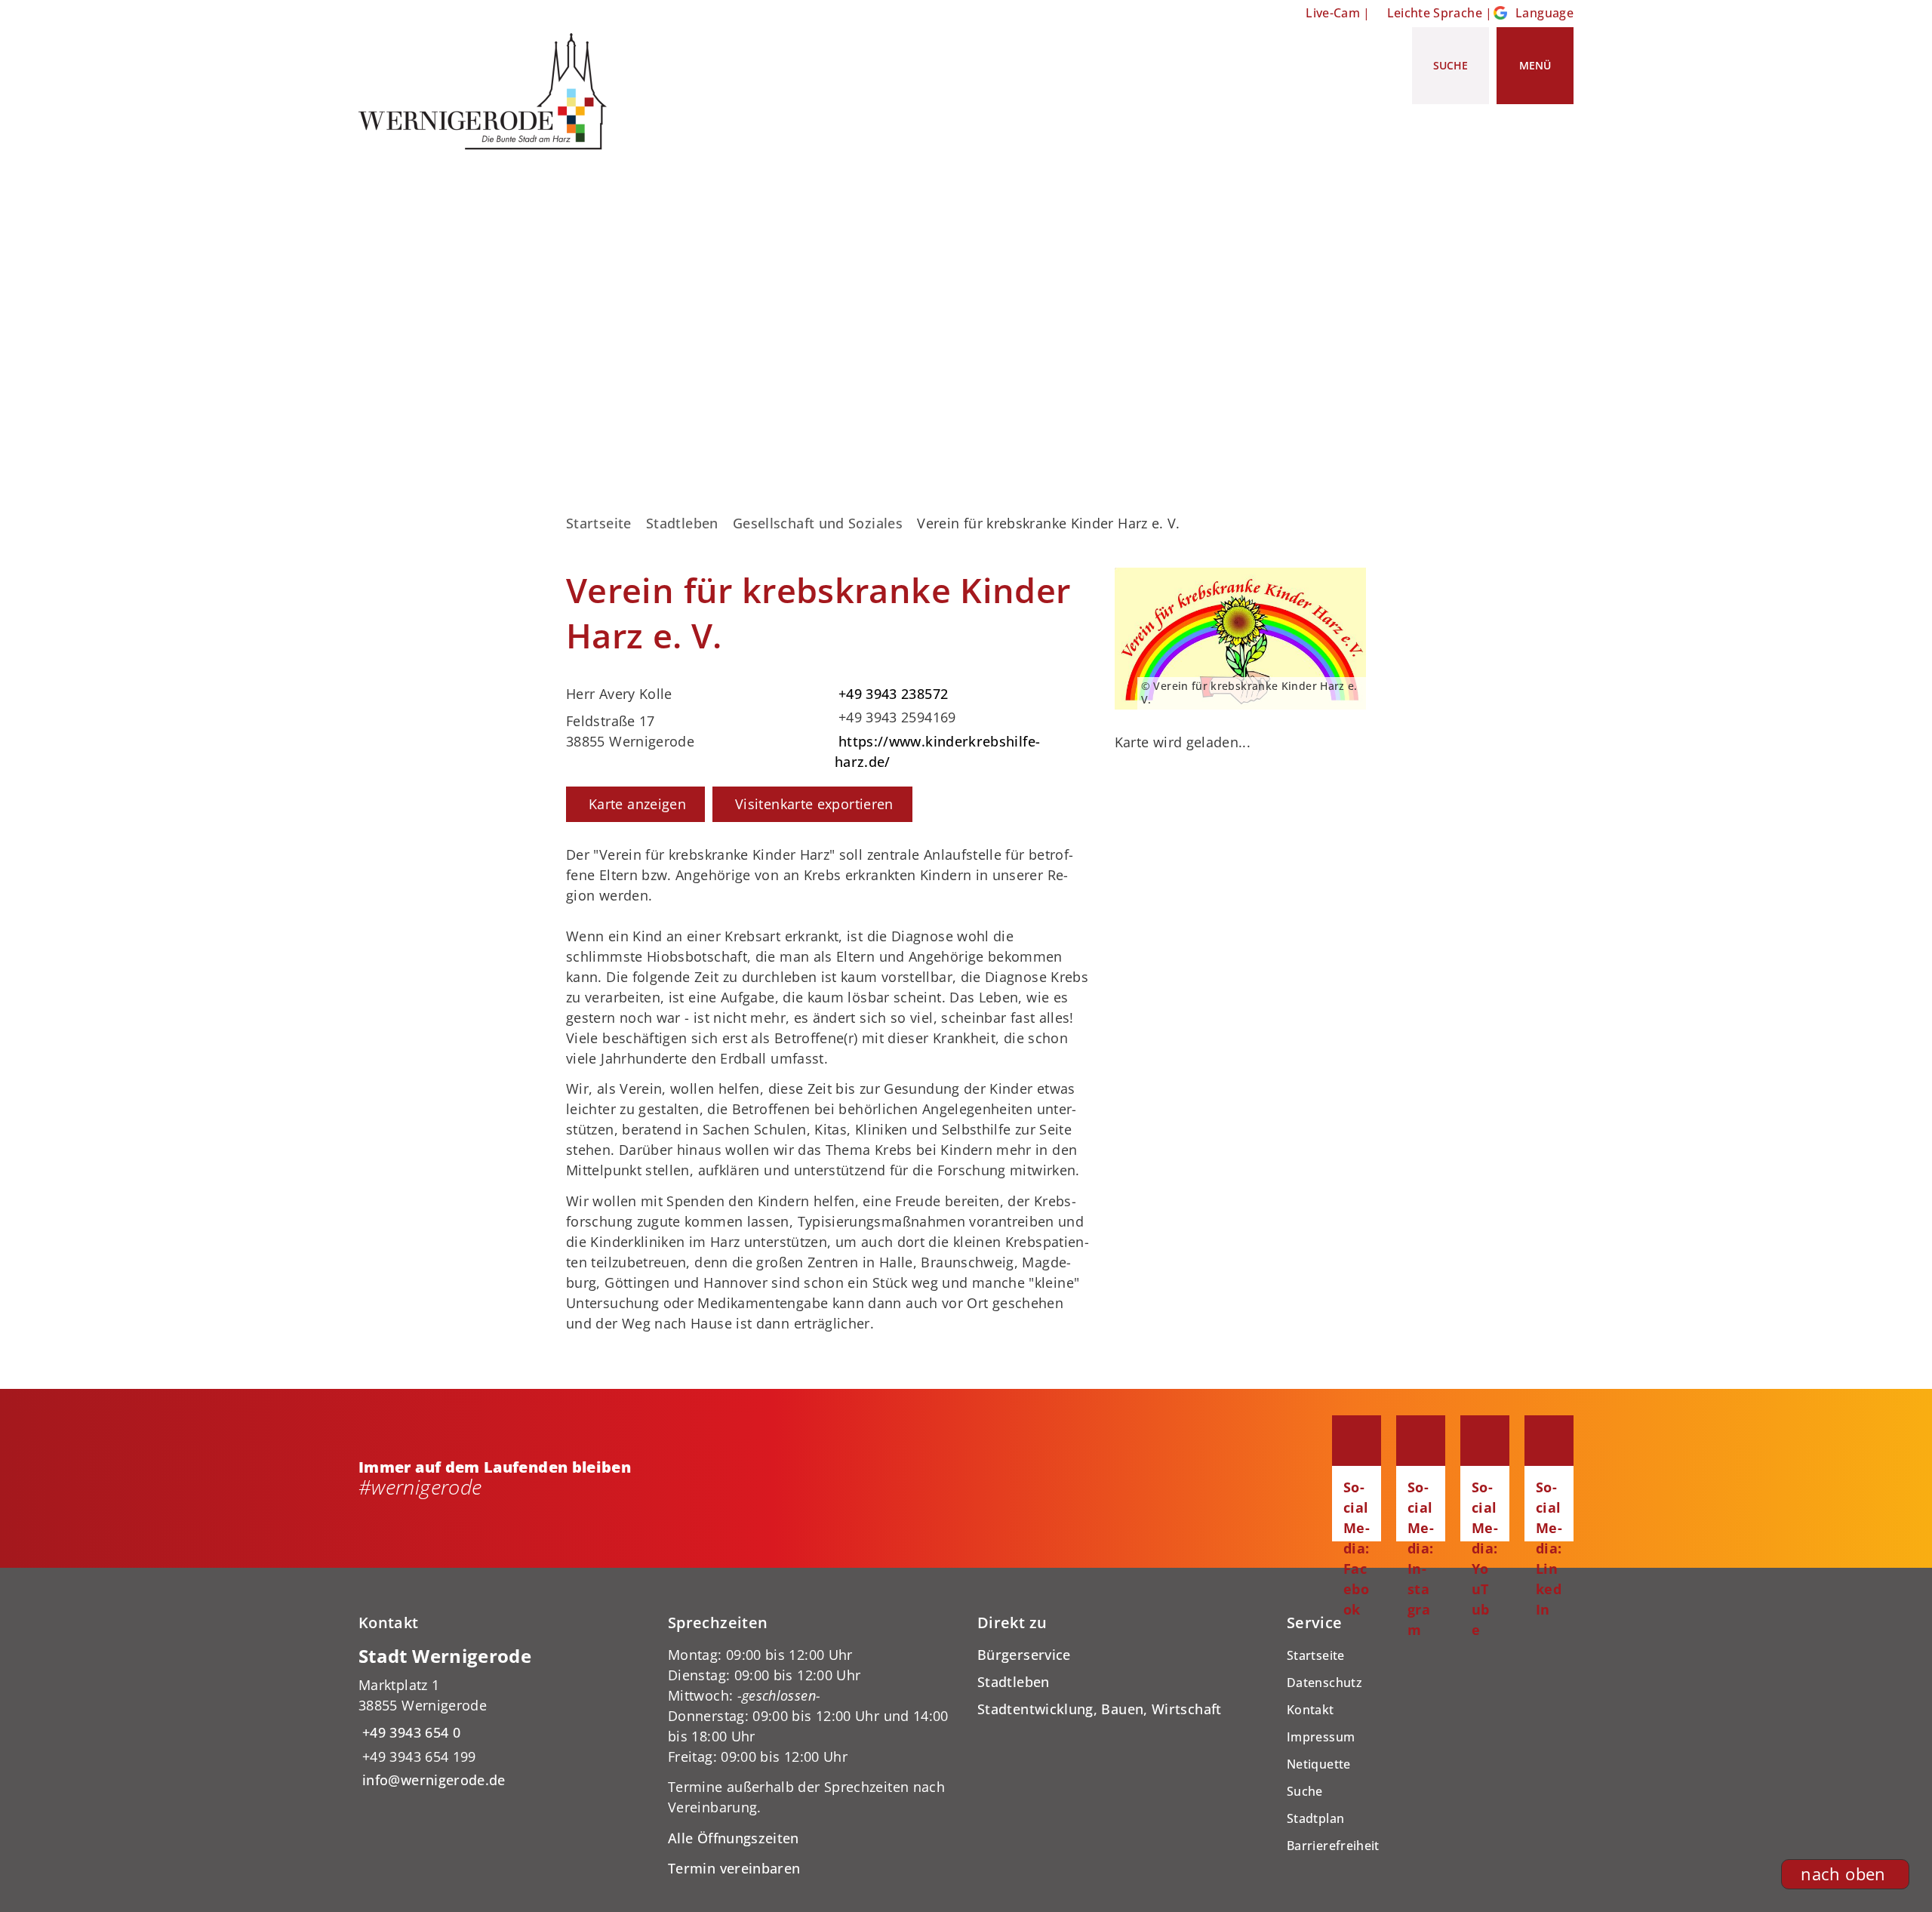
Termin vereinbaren (734, 1868)
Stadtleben (682, 523)
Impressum (1321, 1737)
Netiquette (1319, 1764)
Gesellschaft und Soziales (818, 523)
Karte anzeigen (637, 804)
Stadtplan (1315, 1818)
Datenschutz (1324, 1682)
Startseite (599, 523)
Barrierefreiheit (1333, 1845)
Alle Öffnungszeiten (733, 1838)
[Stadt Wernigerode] (501, 1717)
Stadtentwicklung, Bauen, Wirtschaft (1099, 1709)
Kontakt (1310, 1709)
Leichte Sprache (1434, 13)
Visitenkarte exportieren (814, 804)
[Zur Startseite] (488, 91)
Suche (1305, 1791)
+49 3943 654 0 (409, 1732)
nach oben (1843, 1874)
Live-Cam (1333, 13)
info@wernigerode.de (432, 1780)
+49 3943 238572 (891, 694)
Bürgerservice (1024, 1655)
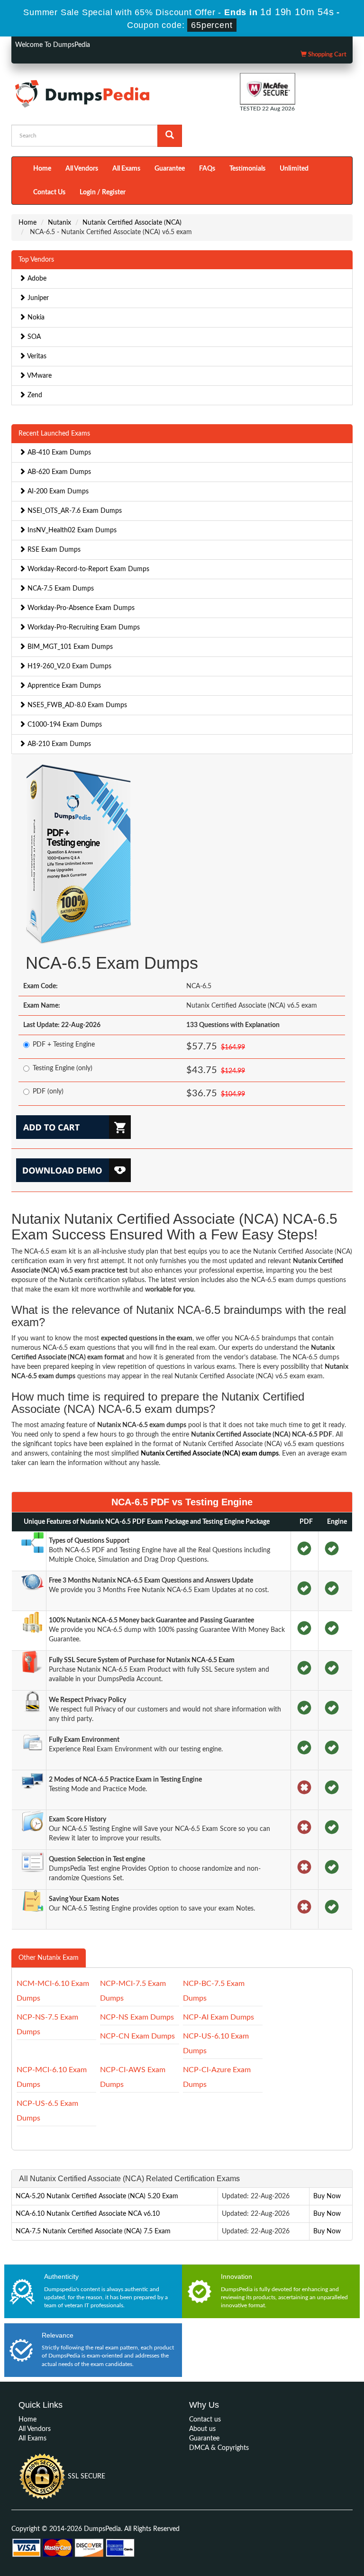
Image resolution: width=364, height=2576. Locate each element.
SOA (33, 337)
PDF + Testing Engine (64, 1044)
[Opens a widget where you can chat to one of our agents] (328, 2559)
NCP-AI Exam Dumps (218, 2017)
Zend (34, 395)
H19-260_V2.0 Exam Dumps (68, 666)
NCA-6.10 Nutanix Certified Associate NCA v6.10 (88, 2214)
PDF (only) (48, 1091)
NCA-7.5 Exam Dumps (60, 588)
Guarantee (170, 168)
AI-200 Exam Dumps (57, 491)
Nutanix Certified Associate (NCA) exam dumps (210, 1453)
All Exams (126, 168)
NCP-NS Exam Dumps (137, 2017)
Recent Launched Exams (54, 433)
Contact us (205, 2419)
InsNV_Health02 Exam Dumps (71, 530)
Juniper (37, 298)
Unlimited (294, 168)
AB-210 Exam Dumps (58, 744)
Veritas (36, 356)
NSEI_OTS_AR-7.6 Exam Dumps (74, 511)
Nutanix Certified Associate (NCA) (132, 222)
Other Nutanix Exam (48, 1958)
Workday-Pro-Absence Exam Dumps (80, 608)
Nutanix (59, 222)
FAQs (207, 168)
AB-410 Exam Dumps (58, 452)
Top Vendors (36, 259)
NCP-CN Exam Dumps (137, 2036)
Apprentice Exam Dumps (63, 686)
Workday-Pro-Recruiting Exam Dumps (83, 627)
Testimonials (247, 168)
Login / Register (103, 192)
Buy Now (327, 2196)
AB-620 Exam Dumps (58, 472)
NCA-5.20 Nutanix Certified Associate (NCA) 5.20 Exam (97, 2196)
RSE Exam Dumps (53, 549)
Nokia (35, 317)
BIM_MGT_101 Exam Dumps (69, 647)
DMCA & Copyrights (219, 2448)
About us (202, 2429)
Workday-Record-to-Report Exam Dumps (87, 569)
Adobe (36, 278)
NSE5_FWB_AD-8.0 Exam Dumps (76, 705)
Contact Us (49, 192)
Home (42, 168)
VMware (39, 376)
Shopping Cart (326, 55)
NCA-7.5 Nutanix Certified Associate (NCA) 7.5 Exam (93, 2231)
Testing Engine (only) (62, 1068)
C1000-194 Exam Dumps (64, 724)
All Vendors (81, 168)
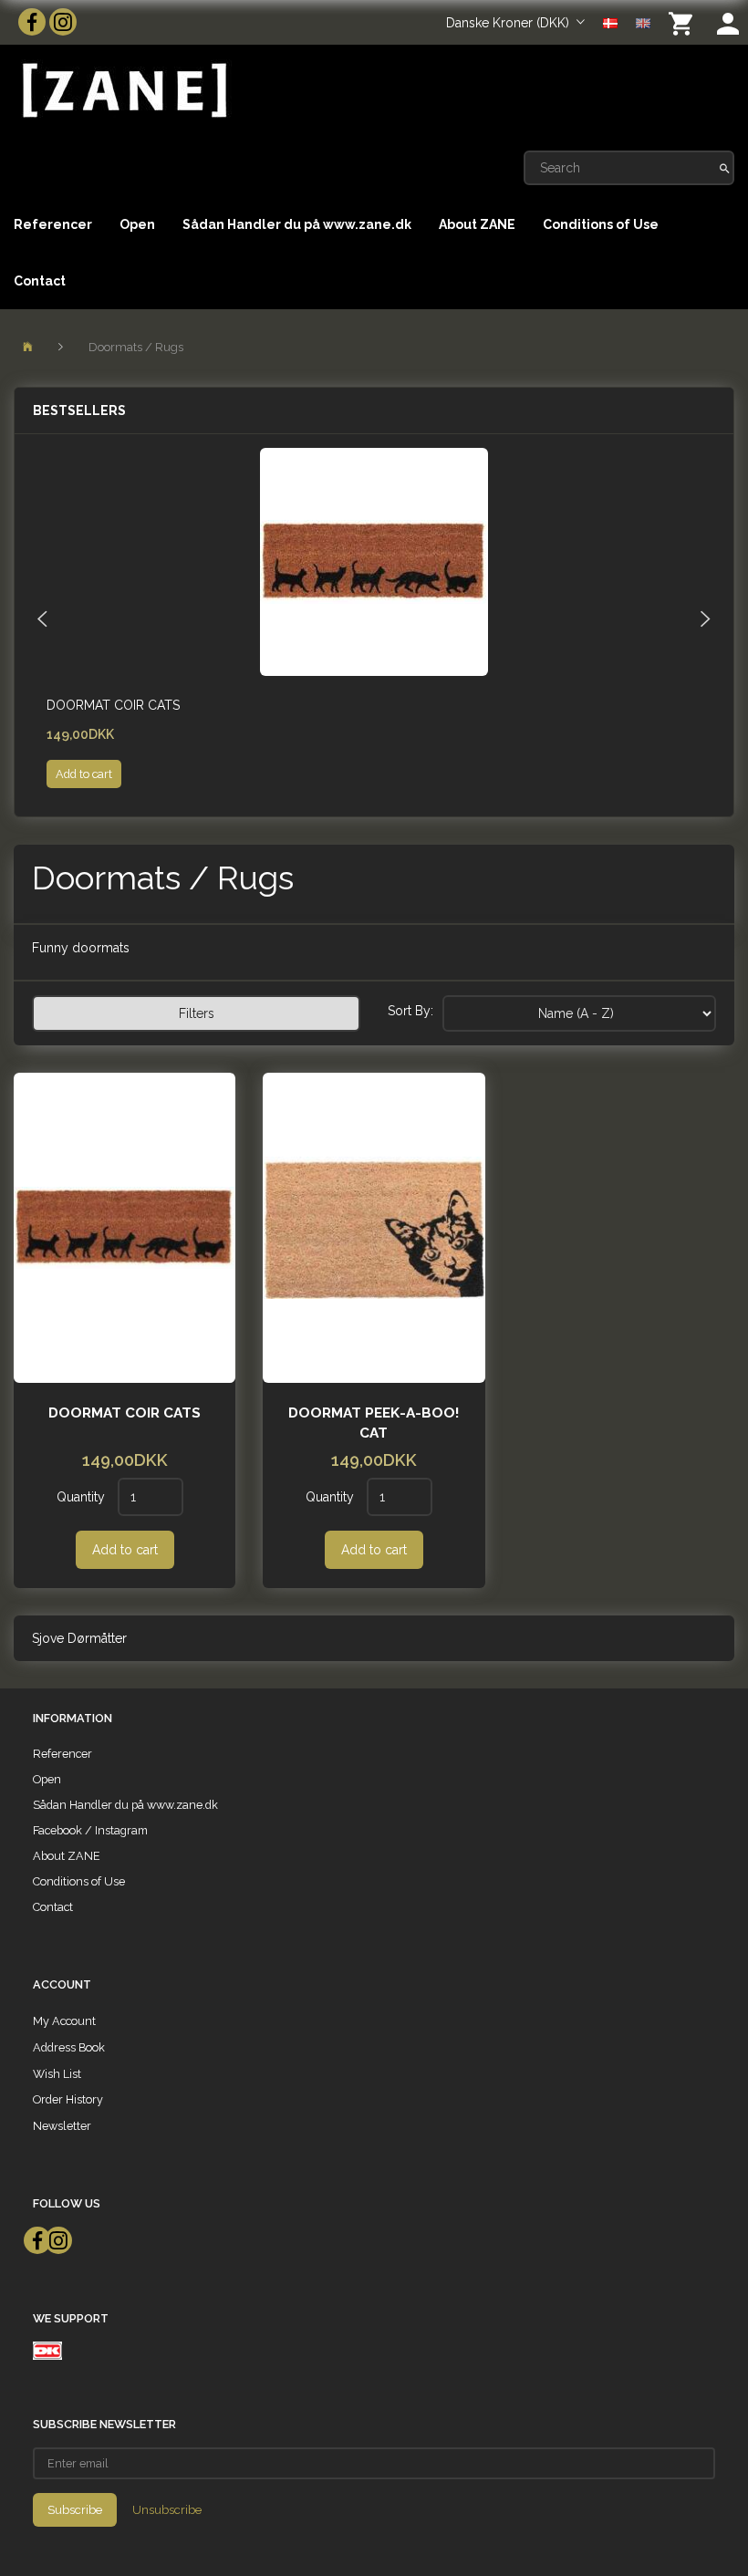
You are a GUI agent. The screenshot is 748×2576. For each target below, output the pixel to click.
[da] (610, 22)
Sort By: (410, 1010)
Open (137, 224)
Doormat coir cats (113, 705)
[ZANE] (123, 91)
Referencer (53, 224)
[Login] (728, 22)
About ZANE (477, 224)
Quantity (83, 1497)
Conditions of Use (601, 224)
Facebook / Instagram (90, 1830)
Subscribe (74, 2510)
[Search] (725, 168)
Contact (40, 281)
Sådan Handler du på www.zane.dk (296, 224)
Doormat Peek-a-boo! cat (373, 1423)
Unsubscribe (167, 2510)
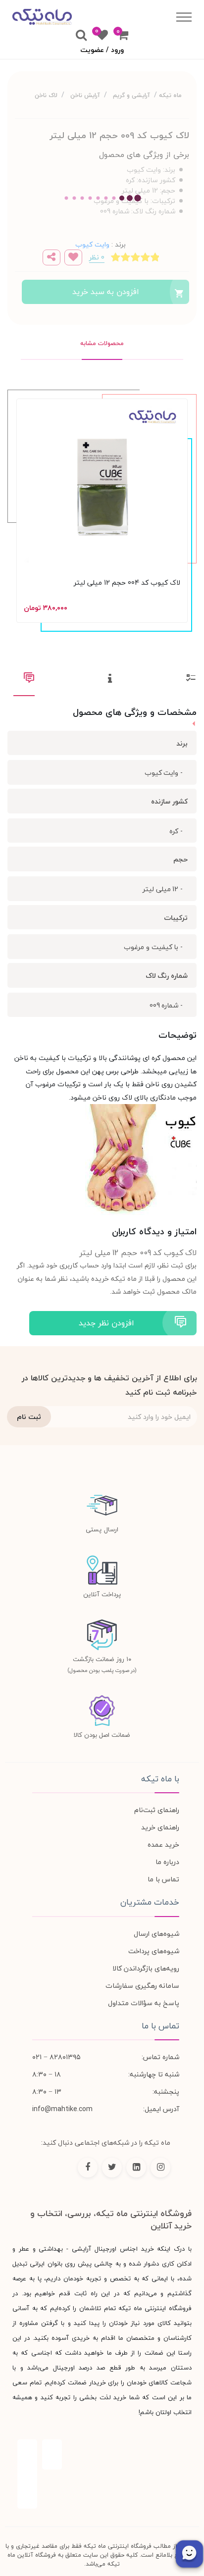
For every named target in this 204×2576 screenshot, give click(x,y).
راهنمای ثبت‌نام (156, 1810)
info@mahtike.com (62, 2109)
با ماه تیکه (160, 1778)
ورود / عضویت (102, 50)
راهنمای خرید (160, 1827)
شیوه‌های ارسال (156, 1933)
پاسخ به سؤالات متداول (143, 2003)
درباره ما (167, 1862)
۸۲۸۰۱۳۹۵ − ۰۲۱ (56, 2057)
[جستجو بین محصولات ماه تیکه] (81, 36)
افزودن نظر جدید (106, 1323)
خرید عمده (163, 1844)
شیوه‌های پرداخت (153, 1951)
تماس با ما (163, 1879)
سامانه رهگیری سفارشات (142, 1985)
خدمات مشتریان (149, 1902)
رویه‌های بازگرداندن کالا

- EXERCISE
Reproduce word for word, with pictures dropped, only the part of the material above that opens with the line containing "Recent Launched Exams (54, 433)" and closes with the line containing "Sådan Handler du på www.zane.dk (296, 224)".

- FINISHED EXERCISE
Recent Launched Exams (54, 433)
Contact us (205, 2419)
InsNV_Health02 Exam Dumps (71, 530)
Juniper (37, 298)
Unlimited (294, 168)
AB-210 Exam Dumps (58, 744)
Veritas (36, 356)
NSEI_OTS_AR-7.6 Exam Dumps (74, 511)
Nutanix Certified Associate (NCA) (132, 222)
Other Nutanix Exam (48, 1958)
Workday-Pro-Absence Exam Dumps (80, 608)
Nutanix (59, 222)
FAQs (207, 168)
AB-410 Exam Dumps (58, 452)
Top Vendors (36, 259)
NCP-CN Exam Dumps (137, 2036)
Apprentice Exam Dumps (63, 686)
Workday-Pro-Recruiting Exam Dumps (83, 627)
Testimonials (247, 168)
Login / Register (103, 192)
Buy Now (327, 2196)
AB-620 Exam Dumps (58, 472)
NCA-5.20 Nutanix Certified Associate (NCA) 5.20 Exam (97, 2196)
RSE Exam Dumps (53, 549)
Nokia (35, 317)
BIM_MGT_101 Exam Dumps (69, 647)
DMCA & Copyrights (219, 2448)
About us (202, 2429)
Workday-Record-to-Report Exam Dumps (87, 569)
Adobe (36, 278)
NSE5_FWB_AD-8.0 Exam Dumps (76, 705)
Contact Us (49, 192)
Home (42, 168)
VMware (39, 376)
Shopping Cart (326, 55)
NCA-7.5 Nutanix Certified Associate (NCA) 7.5 Exam (93, 2231)
Testing Engine (only) (62, 1068)
C1000-194 Exam Dumps (64, 724)
All Vendors (81, 168)
You are a GUI agent. The screenshot is 748×2576. For each target below, output the pixel to click.
[da] (610, 22)
Sort By: (410, 1010)
Open (137, 224)
Doormat coir cats (113, 705)
[ZANE] (123, 91)
Referencer (53, 224)
[Login] (728, 22)
About ZANE (477, 224)
Quantity (83, 1497)
Conditions of Use (601, 224)
Facebook / Instagram (90, 1830)
Subscribe (74, 2510)
[Search] (725, 168)
Contact (40, 281)
Sådan Handler du på www.zane.dk (296, 224)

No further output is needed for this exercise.